=== PROBLEM ===
Scan the records beneath this line for the line holding "Click the horizontal scrollbar right arrow" and the line holding "Task: Click the search magnifier icon", then transcribe exactly those two and all lines between.

_ _ _ _ _

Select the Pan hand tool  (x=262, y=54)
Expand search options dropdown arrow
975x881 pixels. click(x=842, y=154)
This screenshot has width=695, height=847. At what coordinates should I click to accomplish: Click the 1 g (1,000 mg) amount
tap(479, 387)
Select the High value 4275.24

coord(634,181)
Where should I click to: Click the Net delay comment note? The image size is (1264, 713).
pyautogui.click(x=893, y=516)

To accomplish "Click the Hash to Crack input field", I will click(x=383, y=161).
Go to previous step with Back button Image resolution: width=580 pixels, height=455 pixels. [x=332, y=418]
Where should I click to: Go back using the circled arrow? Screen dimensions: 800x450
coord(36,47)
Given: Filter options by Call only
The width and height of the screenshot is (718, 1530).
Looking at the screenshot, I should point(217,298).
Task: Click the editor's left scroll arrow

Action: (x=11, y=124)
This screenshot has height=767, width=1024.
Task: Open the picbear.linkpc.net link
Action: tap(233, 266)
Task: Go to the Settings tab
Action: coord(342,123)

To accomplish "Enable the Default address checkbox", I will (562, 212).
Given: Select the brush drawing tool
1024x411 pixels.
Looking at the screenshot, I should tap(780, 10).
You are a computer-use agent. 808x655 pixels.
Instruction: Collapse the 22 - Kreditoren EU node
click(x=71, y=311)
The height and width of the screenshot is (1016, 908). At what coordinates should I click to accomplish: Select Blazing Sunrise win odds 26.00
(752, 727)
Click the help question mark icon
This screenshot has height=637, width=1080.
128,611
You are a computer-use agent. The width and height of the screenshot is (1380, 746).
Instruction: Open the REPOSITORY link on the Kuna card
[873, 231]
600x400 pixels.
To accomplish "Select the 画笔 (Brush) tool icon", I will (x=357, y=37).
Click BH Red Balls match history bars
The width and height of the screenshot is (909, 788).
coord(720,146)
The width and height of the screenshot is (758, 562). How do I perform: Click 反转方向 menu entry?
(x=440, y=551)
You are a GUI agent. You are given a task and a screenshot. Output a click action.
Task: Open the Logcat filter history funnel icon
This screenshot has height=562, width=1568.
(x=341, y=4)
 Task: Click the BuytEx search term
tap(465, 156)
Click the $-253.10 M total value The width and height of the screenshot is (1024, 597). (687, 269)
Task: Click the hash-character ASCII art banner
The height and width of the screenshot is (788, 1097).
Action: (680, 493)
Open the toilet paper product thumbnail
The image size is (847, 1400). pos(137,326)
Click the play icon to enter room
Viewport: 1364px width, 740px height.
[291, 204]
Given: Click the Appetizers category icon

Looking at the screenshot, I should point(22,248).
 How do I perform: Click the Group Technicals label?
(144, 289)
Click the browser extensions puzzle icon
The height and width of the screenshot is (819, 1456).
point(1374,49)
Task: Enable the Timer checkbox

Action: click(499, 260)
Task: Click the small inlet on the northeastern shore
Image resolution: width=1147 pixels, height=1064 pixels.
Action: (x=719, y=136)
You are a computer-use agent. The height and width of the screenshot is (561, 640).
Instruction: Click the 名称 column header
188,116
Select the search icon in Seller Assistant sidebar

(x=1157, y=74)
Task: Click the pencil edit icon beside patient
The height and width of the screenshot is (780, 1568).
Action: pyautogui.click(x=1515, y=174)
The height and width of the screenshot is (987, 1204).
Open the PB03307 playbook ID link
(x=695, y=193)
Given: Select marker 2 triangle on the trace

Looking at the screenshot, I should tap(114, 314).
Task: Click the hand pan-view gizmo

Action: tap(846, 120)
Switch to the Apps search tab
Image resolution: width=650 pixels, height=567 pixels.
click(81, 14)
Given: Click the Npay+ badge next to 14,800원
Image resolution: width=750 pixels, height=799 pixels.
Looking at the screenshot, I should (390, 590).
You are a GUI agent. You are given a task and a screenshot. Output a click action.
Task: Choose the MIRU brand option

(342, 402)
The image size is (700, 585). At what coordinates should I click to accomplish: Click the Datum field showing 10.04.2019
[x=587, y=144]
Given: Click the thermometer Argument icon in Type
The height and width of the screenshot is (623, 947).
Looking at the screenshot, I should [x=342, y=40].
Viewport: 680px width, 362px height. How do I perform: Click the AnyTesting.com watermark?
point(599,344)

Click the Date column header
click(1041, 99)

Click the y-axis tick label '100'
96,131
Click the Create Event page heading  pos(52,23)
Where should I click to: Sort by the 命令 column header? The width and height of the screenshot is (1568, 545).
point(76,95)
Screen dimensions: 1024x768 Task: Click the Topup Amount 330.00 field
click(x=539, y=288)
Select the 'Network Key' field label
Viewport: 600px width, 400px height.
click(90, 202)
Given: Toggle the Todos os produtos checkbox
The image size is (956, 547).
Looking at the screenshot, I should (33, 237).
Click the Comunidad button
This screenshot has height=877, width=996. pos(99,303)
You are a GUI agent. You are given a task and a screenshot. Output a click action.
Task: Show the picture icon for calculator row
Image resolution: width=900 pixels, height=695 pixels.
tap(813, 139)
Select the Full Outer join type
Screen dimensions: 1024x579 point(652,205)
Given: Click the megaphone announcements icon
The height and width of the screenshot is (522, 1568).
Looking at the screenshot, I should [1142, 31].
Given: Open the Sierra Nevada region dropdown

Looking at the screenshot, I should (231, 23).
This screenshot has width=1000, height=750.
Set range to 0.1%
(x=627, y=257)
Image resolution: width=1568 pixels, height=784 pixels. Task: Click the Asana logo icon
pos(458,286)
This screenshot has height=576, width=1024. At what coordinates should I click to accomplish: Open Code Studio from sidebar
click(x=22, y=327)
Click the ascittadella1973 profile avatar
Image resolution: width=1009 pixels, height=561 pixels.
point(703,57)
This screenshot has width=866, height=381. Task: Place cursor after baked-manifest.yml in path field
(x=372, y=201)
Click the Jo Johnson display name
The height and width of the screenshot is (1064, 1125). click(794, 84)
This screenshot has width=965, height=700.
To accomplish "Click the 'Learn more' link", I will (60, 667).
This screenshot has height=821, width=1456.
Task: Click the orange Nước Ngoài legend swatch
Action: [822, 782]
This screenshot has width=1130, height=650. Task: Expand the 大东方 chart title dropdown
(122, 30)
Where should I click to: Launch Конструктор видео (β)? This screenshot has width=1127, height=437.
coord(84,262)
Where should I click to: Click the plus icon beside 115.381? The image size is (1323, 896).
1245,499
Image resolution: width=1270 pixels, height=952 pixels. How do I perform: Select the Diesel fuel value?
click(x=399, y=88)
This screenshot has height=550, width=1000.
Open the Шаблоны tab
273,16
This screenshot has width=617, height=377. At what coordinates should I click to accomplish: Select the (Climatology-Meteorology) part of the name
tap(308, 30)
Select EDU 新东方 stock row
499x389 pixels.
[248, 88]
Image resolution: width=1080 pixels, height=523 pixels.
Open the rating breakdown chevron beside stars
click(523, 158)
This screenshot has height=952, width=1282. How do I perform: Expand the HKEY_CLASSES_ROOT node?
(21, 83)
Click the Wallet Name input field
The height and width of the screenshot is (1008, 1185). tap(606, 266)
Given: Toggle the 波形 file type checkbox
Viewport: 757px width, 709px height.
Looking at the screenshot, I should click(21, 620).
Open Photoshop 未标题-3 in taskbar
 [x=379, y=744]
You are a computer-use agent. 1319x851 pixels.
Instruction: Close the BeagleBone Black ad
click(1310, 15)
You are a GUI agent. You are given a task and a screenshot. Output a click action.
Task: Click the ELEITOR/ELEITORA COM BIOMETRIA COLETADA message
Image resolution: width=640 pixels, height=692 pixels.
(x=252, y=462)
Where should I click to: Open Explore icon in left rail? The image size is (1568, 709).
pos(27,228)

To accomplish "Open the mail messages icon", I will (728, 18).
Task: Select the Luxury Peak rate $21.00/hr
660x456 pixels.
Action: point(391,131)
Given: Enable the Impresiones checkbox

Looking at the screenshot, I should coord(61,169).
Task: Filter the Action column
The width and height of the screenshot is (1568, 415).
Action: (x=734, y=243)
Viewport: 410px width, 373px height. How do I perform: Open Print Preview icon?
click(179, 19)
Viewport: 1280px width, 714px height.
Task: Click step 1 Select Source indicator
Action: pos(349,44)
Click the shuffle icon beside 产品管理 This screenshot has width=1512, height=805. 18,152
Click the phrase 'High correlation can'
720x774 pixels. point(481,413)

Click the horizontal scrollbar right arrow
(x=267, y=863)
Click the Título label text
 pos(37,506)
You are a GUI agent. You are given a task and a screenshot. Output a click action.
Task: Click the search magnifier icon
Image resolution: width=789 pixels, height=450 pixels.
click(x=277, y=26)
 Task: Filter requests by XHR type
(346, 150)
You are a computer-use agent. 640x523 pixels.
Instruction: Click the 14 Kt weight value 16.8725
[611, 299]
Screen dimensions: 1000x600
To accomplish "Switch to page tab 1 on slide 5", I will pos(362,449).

_ _ _ _ _

=== OUTPUT FOR THIS EXERCISE ===
Click the horizontal scrollbar right arrow
(x=267, y=863)
Click the Título label text
 pos(37,506)
You are a GUI agent. You are given a task and a screenshot. Output a click action.
Task: Click the search magnifier icon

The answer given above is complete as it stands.